A random sample from the Cantor set
My last article showed that every point in the Cantor set can be written as the infinite sum x = Σi ai3-i where the ai equal 0 or 2. You can approximate the Cantor set by truncating the series at a certain number of terms. You can generate random points from the (approximate) Cantor set by choosing the coefficients randomly from the Bernoulli distribution with probability 0.5. The following DATA step generates 10,000 points from the Cantor set by using random values for the first 20 coefficients:
data Cantor; call streaminit(123456); k = 20; /* maximum number of coefficients */ n = 10000; /* sample size to generate */ do i = 1 to n; /* generate n random points in Cantor set */ x = 0; do j = 1 to k; /* each point is sum of powers of 1/3 */ b = 2 * rand("Bernoulli", 0.5); /* random value 0 or 2 */ x + b * 3**(-j); /* power of 1/3 */ end; output; end; keep x; run; proc univariate data=Cantor; cdf x; run;
The call to PROC UNIVARIATE displays the empirical CDF for the random sample of points.
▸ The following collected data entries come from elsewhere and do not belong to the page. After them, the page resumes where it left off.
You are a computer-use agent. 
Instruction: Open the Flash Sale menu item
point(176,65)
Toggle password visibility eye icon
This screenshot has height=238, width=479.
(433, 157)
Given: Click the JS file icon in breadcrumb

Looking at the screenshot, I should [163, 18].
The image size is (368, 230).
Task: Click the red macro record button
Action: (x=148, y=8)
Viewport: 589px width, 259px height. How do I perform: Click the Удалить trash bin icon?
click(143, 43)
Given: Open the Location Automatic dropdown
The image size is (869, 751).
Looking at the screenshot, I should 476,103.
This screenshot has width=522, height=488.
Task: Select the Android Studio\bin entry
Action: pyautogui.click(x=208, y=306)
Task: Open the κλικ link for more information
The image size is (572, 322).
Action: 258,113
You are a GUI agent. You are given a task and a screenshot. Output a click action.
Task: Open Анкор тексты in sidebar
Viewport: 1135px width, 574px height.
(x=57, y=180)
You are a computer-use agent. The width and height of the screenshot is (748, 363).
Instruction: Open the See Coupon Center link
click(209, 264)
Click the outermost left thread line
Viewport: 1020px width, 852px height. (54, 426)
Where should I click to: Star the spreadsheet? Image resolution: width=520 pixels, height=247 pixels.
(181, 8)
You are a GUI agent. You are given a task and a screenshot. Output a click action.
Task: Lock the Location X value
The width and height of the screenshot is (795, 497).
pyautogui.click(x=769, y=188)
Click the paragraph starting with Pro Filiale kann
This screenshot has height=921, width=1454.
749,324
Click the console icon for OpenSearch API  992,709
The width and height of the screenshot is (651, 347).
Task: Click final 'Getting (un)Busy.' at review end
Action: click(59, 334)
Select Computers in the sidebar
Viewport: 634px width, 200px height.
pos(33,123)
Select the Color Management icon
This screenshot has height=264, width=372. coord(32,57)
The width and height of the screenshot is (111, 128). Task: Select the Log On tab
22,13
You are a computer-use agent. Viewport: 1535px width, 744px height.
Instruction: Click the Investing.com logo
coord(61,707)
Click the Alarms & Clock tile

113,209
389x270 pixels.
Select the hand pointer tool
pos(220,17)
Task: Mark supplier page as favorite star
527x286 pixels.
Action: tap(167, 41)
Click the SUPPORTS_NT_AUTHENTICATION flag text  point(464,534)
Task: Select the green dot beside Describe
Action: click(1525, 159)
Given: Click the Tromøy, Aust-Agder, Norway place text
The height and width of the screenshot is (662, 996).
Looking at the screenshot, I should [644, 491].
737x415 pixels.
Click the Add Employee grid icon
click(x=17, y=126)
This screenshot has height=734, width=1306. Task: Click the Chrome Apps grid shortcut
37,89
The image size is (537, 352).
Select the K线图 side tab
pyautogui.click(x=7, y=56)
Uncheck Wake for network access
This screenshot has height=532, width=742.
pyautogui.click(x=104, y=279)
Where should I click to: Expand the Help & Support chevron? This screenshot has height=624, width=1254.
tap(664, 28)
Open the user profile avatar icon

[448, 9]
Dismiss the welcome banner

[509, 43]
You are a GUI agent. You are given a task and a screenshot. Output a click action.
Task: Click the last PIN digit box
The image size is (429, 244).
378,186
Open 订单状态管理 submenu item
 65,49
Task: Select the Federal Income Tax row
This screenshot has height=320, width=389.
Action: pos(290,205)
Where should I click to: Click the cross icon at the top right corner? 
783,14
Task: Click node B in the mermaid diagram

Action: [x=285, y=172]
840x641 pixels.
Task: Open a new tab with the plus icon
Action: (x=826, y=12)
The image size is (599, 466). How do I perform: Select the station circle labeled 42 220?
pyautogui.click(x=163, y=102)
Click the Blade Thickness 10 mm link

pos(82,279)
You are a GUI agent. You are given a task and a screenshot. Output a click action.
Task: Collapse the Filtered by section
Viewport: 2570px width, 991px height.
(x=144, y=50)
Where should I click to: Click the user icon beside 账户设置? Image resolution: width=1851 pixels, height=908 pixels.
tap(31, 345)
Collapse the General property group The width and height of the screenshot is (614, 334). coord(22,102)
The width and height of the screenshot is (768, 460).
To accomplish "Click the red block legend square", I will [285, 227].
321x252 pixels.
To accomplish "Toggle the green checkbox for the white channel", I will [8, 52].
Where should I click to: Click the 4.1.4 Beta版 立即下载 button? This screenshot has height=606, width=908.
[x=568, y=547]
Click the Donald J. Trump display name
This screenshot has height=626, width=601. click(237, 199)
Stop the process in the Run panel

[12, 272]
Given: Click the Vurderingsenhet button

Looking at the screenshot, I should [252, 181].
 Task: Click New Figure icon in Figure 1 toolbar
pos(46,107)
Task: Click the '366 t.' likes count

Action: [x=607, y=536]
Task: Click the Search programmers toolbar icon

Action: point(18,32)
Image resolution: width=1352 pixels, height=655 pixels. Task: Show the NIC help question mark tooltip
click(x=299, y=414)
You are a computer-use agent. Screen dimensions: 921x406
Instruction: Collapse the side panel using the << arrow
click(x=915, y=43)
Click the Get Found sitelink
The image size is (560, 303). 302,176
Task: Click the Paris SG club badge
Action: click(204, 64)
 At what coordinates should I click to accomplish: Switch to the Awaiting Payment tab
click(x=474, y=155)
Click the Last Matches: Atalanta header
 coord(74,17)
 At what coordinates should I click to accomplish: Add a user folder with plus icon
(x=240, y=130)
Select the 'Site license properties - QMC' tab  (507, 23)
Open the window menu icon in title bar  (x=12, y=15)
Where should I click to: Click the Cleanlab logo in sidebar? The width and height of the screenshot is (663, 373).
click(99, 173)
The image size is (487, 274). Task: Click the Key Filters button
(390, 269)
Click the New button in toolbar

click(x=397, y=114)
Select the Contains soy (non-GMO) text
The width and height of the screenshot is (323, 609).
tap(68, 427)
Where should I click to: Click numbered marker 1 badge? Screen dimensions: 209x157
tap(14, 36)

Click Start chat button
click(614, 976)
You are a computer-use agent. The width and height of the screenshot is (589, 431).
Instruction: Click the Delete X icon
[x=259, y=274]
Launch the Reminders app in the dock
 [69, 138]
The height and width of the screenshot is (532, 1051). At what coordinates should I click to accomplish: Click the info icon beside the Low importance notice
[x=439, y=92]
And voilà! The Cantor distribution function appears! As a bonus, the output from PROC UNIVARIATE (not shown) indicates that the mean of the distribution is 1/2 (which is obvious by symmetry) and the variance is 1/8, which you might not have expected.
This short SAS program does two things: it shows how to simulate a random sample uniformly from the (approximate) Cantor set, and it indicates that the devil's staircase function is the distribution function for this a uniform random variable.Did you know that the Cantor staircase function is a cumulative distribution? Simulate it in #SAS! Click To Tweet
A random sample in SAS/IML
Alternatively, you can generate the same random sample by using SAS/IML and matrix computations. My previous article drew the Cantor function by systematically using all combinations of 0s and 2s to construct the elements of the Cantor set. However, you can use the same matrix-based approach but generate random coefficients, therefore obtaining a random sample from the Cantor set:
proc iml; k = 20; /* maximum number of coefficients */ n = 10##4; /* sample size to generate */ B = 2 * randfun(n||k, "Bernoulli", 0.5); /* random n x k matrix of 0/2 */ v = 3##(-(1:k)); /* powers of 1/3 */ x = B * v`; /* sum of random terms that are either 0*power or 2*power */
Recall that ECDF is a step function that plots the ith ordered datum at the height i/n. You can approximate the empirical CDF in SAS/IML by using the SERIES subroutine. Technically, the lines that appear in the line plot have a nonzero slope, but the approximation looks very similar to the PROC UNIVARIATE output:
call sort(x, 1); /* order elements in the Cantor set */ x = 0 // x // 1; /* append end points */ y = do(0, 1, 1/(nrow(x)-1)); /* empirical CDF */ title "Empirical Distribution of a Uniform Sample from the Cantor Set"; call series(x, y);
Interpretation in probability
It is interesting that you can actually define the Cantor set in terms of rolling a fair six-sided die. Suppose that you roll a die infinitely often and we adopt the following rules:
- If the die shows a 1 or 2, you get zero points.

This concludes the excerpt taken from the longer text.